Pro domo nostra

Así son

30.11.2016 | 01:08
Así son

Llorarla o guardar silencio era lo único que correspondía aquella mañana inescrutable en que ella, "el corazón pasando un túnel oscuro", se caía "desde la piel del alma". Al cabo ya todos sabíamos todo lo demás.

Sin embargo, confundiendo por interés la pena y la culpa, quienes, por interés también, la esquinaron y la rehuyeron como apestada, sin duda para detener y limitar a su nombre la mancha solamente, sin medida la ensalzaban, sin sonrojo la glorificaban.

De su parte, otros, fingiéndose libres de sombras y sospechas, preferían proclamar miserias y turbiedades en el momento del réquiem; en el momento exacto en que "los ataúdes suben el río de los muertos", morado y vertical.

Sí, aunque hubiera rendido hiperbólica emoción -"un Orinoco triste por mis ojos"- al caudillo que en su "hora violeta" finalmente se entregaba tras conducir a su pueblo hasta el soberbio paraíso de la olla podrida y la miseria, la peonada del odio, negaba al cadáver la última piedad de su silencio.

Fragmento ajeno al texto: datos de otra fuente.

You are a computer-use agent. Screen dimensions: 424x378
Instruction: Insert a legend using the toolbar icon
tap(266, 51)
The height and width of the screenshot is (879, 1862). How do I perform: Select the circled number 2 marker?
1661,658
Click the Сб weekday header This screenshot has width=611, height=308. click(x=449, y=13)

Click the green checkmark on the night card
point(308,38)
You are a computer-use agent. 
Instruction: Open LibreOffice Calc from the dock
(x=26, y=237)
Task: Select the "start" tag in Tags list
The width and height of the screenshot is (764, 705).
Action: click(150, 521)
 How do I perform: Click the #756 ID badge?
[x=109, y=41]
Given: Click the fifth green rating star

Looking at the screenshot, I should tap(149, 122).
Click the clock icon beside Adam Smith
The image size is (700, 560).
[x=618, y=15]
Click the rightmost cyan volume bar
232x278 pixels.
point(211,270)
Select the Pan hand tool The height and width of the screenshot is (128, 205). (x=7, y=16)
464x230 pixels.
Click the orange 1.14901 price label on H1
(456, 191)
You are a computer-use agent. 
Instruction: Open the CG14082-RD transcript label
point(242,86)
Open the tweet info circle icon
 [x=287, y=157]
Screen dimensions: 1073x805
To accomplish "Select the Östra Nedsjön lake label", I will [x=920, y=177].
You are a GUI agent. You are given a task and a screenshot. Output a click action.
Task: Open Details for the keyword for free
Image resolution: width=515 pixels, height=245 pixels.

Es cierto que la muerte no da la razón ni blanquea la vida, pero sin compasión ante la muerte, la vida toma "un grave color de invierno exasperado" y, aunque quizás no todo esté perdido todavía, en España progresa y se afianza la terrible certeza de que "el cáncer de alma" es ya epidemia.

Así son las cosas? Así son ellos? Así la fe que predican, la moral que ejercen? Así es el odio? El mismo odio que en otro momento trágico de nuestra historia próxima resonó en las infaustas madrugadas de los descampados nuestros? Para que la sangre nuestra corriera a torrentes por cunetas y desaguaderos.